Face du son de Christian Hubin, poésie du retrait, de l’éclat et de l’angularité
Face au son ou plutôt Face du son, faisant face comme visage, visage du son comme triptyque de silence et d’éclats.
La poésie de Christian Hubin n’est pas de tout repos, c’est un ébranlement. Vibration sidérée. Morse d’ellipses et de coupures (Richard Blin). Ce n’est pas un abri, c’est un arrachement. Comme le dit Jacques Ancet s’adressant au poète : « Tes bribes sont comme des concrétions peu à peu formées d’un goutte à goutte primordial où s’entend, dans les cavités d’un fond hors temps, l’écho réverbéré de l’avant être ».
Cette écriture de rupture permanente frappe le regard et s’en empare, le poème étant précisément de qui « fait face ». Elle s’impose aux yeux comme une fragmentation et donne l’image d’un poème déchiré, haché, hachuré, scandé de coupures. La parole du texte ne coule pas d’un seul tenant, elle émerge violemment d’un conflit brutal entre la parole et le silence, entre le jour et la nuit, entre la vie et la mort : « A : / entre l’air, / la / cavité / entre. »
C’est une parole d’appel qui se présente à l’état brut, jaillissement d’énergie pure, parole projetée, jetée, nudité têtue qui n’est pas possession, mais dessaisissement, rapt essentiel :
« Qu’antérieur / à / la vue. » « Que bouger / rétracte. »
La poésie n’a rien à reprocher – ni à la langue dont elle s’extrait, ni au monde où elle porte atteinte. Elle est à son mythe, à son détriment » (cité par Michaël Bishop).
Ce n’est pas de la rhétorique, ici, que de dire que la seule chose dont il faille parler, c’est l’indicible : « D’exsudant. / D’une / résonance. » « De paraphrase / comme / une sœur. »

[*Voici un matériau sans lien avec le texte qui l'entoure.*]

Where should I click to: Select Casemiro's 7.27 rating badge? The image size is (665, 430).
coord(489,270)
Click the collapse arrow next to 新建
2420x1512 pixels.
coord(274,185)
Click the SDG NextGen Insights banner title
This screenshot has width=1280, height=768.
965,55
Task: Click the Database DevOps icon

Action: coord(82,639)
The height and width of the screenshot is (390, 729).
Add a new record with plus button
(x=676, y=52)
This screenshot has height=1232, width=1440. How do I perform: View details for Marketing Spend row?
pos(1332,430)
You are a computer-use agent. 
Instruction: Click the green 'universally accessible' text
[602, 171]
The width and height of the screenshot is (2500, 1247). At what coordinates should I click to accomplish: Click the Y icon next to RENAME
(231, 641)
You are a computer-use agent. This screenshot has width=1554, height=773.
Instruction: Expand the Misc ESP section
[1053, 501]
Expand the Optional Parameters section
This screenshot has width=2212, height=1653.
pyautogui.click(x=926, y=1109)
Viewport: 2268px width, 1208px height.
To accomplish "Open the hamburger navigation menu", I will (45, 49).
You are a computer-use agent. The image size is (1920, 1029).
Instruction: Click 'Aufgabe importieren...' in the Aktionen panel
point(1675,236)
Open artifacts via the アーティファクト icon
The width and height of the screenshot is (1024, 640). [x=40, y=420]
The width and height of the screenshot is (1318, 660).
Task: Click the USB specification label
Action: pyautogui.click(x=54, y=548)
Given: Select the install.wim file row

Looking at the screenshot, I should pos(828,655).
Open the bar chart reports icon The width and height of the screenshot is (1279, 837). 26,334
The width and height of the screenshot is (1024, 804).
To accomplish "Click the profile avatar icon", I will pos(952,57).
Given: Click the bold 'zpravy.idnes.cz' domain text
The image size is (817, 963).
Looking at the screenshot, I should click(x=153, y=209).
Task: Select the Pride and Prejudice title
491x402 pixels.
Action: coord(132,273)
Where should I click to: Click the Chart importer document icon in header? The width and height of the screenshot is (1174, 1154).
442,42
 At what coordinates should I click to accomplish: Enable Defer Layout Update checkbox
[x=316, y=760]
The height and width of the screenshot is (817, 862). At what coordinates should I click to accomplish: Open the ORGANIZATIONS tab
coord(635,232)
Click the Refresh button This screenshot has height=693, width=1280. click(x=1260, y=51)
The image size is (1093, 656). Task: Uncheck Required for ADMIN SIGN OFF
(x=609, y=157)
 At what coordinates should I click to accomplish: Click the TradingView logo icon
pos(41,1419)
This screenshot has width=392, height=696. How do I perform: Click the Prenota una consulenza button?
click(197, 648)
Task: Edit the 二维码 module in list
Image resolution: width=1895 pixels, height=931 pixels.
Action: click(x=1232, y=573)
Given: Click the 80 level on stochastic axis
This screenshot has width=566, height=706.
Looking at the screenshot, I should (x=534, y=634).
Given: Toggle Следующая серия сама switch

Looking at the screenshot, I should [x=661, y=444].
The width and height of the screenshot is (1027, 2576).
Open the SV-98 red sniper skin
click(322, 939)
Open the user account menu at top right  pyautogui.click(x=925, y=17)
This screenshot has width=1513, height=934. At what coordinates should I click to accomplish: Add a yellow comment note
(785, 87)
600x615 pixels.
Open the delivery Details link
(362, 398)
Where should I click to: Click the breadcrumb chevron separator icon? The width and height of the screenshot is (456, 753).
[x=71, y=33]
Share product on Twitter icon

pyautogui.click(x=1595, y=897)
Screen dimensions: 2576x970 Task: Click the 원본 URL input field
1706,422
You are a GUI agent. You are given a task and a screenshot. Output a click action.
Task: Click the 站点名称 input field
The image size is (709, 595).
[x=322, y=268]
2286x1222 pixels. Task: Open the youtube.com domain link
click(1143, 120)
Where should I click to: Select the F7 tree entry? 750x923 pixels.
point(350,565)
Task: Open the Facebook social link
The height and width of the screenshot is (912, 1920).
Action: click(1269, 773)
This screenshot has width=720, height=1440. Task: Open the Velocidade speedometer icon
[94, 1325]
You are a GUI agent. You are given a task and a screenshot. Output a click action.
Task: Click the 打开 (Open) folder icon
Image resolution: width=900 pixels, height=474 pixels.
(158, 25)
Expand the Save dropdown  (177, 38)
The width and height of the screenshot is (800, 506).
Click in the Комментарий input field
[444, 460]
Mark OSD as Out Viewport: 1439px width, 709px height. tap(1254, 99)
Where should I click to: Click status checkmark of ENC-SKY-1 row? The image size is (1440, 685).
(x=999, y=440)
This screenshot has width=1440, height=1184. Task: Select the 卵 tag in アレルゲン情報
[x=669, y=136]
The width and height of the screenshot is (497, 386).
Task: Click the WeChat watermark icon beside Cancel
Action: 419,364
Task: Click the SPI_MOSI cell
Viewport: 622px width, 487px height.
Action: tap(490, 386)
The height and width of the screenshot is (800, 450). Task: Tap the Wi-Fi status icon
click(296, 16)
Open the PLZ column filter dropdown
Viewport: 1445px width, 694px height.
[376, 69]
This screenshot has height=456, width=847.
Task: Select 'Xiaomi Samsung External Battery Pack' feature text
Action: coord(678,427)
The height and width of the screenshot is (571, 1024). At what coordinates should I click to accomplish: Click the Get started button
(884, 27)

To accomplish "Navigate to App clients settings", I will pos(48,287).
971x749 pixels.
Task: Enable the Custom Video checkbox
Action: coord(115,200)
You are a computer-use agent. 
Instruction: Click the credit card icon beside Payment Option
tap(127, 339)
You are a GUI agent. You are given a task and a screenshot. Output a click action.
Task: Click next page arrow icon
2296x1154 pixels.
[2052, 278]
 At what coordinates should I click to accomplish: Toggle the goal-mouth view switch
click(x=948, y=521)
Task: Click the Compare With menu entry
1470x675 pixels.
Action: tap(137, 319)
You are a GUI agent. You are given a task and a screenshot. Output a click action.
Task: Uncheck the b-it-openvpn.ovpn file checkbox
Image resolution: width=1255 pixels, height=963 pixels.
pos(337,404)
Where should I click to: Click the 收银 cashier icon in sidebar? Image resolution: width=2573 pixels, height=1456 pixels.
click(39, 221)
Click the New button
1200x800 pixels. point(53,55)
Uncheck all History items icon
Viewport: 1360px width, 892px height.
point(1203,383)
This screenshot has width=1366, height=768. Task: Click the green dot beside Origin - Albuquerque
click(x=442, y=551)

Aucune pâte rhétorique, aucun artifice lyrique ne vient creuser artificiellement ce vide ou tenter d’atténuer l’impact. Aucune concession au lyrisme, au sentimentalisme et à la confidence, n’est faite. Christian Hubin a lié son écriture poétique à un horizon, un espace, un non-lieu. A la frontière du visible et de l’invisible, un lieu hors de tout lieu qui échappe à toute représentation : « Une fixité / à l’averse. / Sortant / de tous. »
La parole du texte ne coule pas d’un seul tenant, elle émerge violemment d’un conflit brutal entre la parole et le silence : « Qu’à / du neigé, / du latex. »
Écoutons encore Christian Hubin :
« Dire comme il neige [...] comme voici vos animaux, vos gélules sans distance ni abandon – sans attribution possible » (Cité par Michaël Bishop).
Le texte est du côté du vide, de la béance, du désir. Kafka le savait qui se décidait « à la manière d’un boxeur ». Il aurait pu dire, d’un poète. D’après Arnaud Villani, le poète saisit, en poète, les choses à dire, en même temps qu’invisiblement il se retire.
Aussitôt après la saisie, le poète fait le geste de se retirer : « Par reculs, / recoupements. » Le poète ne nous donne du réel que pauvre, hors-mesure, dénué, fragmentaire, inépuisable, fêlé : « Minuscules / à tâtons. / Présentes ». « Laps et lapsus orchestrant la musique de ce qui manque » (Richard Blin), il crée ainsi un espace qui n’existe qu’en poésie où l’on peut avoir une représentation et la voir se diffracter, se fragmenter en impressions apparemment dépourvues de liens, mais la multiplication est ici, paradoxalement, soustraction, ténuité, rigueur : « Quelque chose / de visages, / de freiné / - à laps »
Le poème de Hubin est perception, rencontre, mais aussi retirement de sorte qu’il est un entre-deux, un pied dans le domaine du concept achevé qui donne le mot, un pied dans le retrait, hors du mot : « A / un recul / de l’air, / d’inattribué. »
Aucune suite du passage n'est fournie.